__TO BE DONE__.
Recast the material below as a numbered list with one line per entry, skipping blank lines and leaving out the pictures.

*****

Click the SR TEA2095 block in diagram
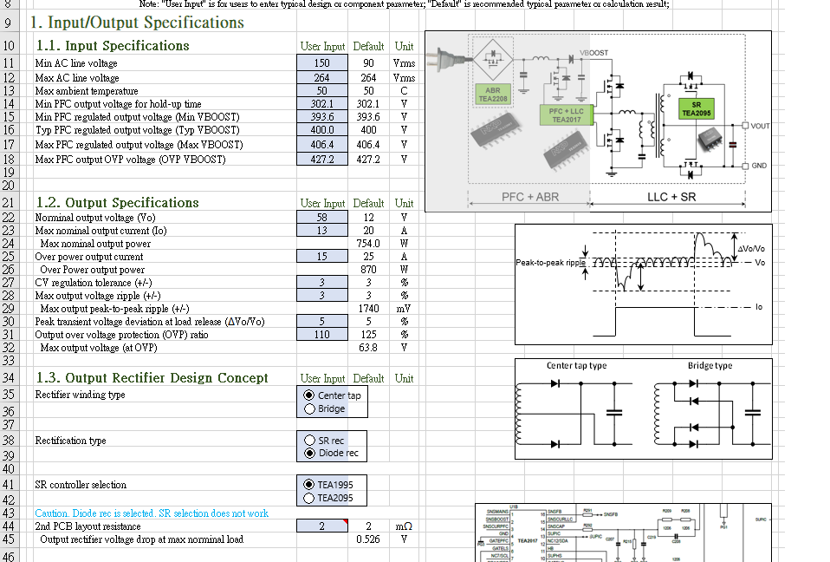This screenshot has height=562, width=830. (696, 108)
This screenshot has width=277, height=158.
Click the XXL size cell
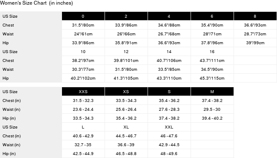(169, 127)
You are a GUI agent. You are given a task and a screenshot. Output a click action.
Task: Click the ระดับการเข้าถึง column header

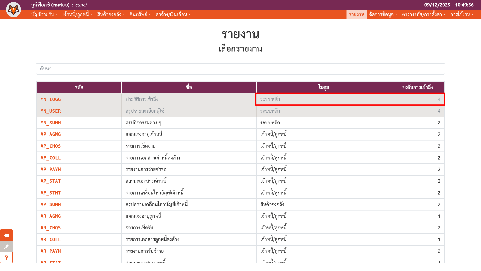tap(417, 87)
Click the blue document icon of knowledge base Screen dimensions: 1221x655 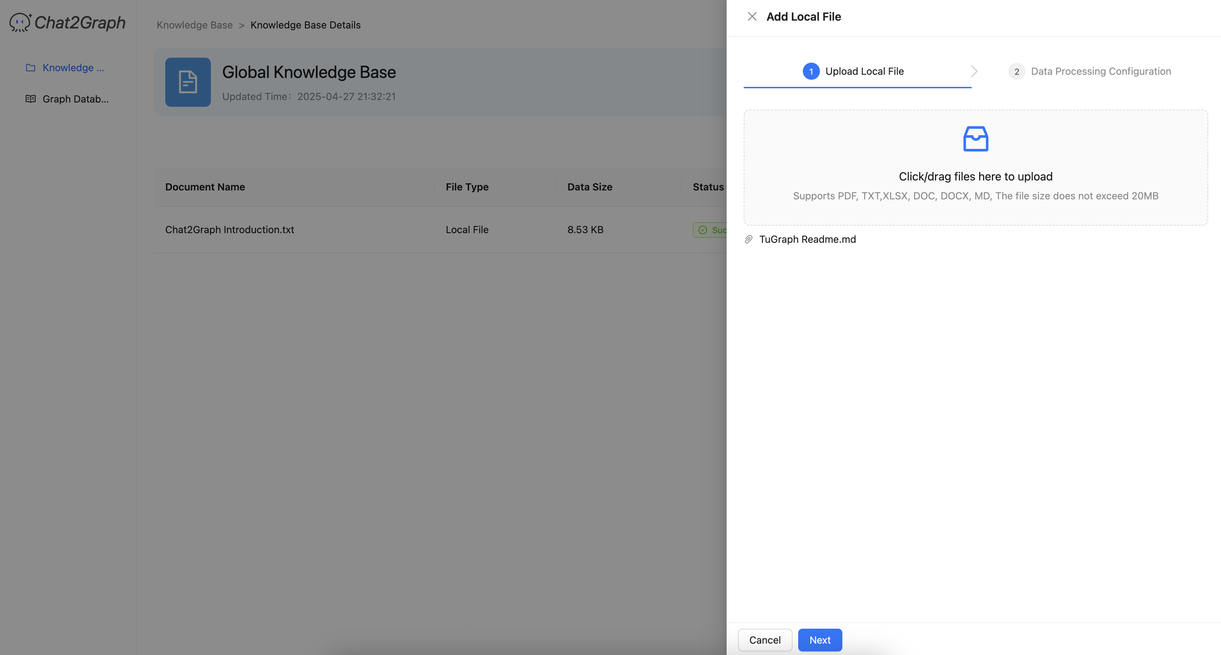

*****

__ANSWER TO THIS TASK__.
1. Click the SR TEA2095 block in diagram
2. This screenshot has height=562, width=830. (696, 108)
3. This screenshot has width=277, height=158.
4. Click the XXL size cell
5. (169, 127)
6. You are a GUI agent. You are given a task and a screenshot. Output a click action.
7. Task: Click the ระดับการเข้าถึง column header
8. tap(417, 87)
9. Click the blue document icon of knowledge base Screen dimensions: 1221x655 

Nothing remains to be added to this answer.